ACTIVITY = Your answer must be an exact copy of the lines from the one holding "Comme une envie de douceur (106, 2548)" through the last line of the entries below, with nothing added.
═════ MATERIAL PROVIDED ═════
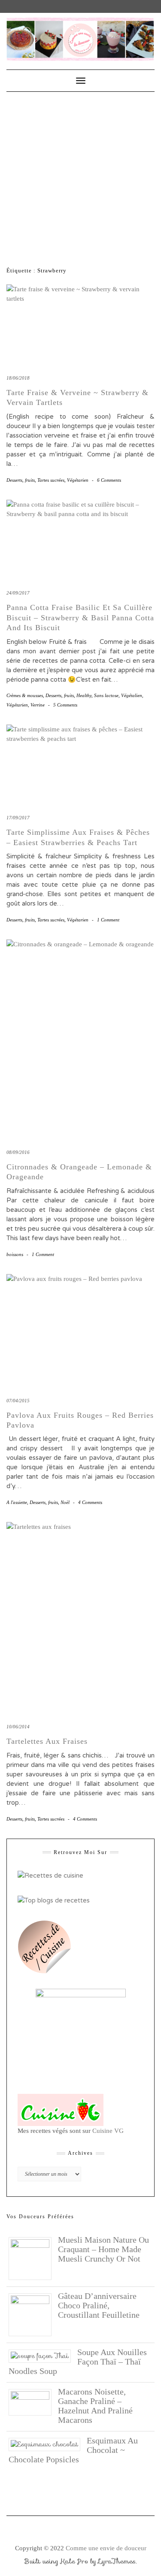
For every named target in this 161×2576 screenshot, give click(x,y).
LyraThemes (117, 2561)
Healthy (83, 695)
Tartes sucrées (50, 480)
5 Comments (65, 704)
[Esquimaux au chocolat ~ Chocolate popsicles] (48, 2444)
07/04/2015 (18, 1400)
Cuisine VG (108, 2130)
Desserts (14, 480)
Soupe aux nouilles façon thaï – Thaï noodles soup (78, 2361)
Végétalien (131, 695)
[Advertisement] (80, 176)
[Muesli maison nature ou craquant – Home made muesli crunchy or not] (33, 2258)
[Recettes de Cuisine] (50, 1875)
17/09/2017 (18, 817)
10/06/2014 (18, 1726)
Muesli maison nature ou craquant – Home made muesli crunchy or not (103, 2249)
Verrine (37, 704)
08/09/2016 (18, 1152)
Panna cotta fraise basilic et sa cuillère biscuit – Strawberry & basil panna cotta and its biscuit (80, 617)
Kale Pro (74, 2561)
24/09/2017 (18, 592)
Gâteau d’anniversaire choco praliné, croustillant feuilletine (99, 2305)
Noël (65, 1502)
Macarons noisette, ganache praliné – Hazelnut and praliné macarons (95, 2406)
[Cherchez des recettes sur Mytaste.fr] (54, 1900)
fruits (30, 480)
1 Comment (108, 919)
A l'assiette (16, 1502)
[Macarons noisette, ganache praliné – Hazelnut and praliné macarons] (33, 2401)
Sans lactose (106, 695)
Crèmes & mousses (24, 695)
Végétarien (77, 480)
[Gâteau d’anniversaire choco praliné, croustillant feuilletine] (33, 2314)
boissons (14, 1254)
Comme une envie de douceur (106, 2548)
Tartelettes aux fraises (47, 1741)
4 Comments (90, 1502)
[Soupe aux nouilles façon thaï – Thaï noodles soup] (43, 2355)
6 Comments (109, 480)
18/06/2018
═════
RESULT FOR THIS EXERCISE =
Comme une envie de douceur (106, 2548)
Tartelettes aux fraises (47, 1741)
4 Comments (90, 1502)
[Soupe aux nouilles façon thaï – Thaï noodles soup] (43, 2355)
6 Comments (109, 480)
18/06/2018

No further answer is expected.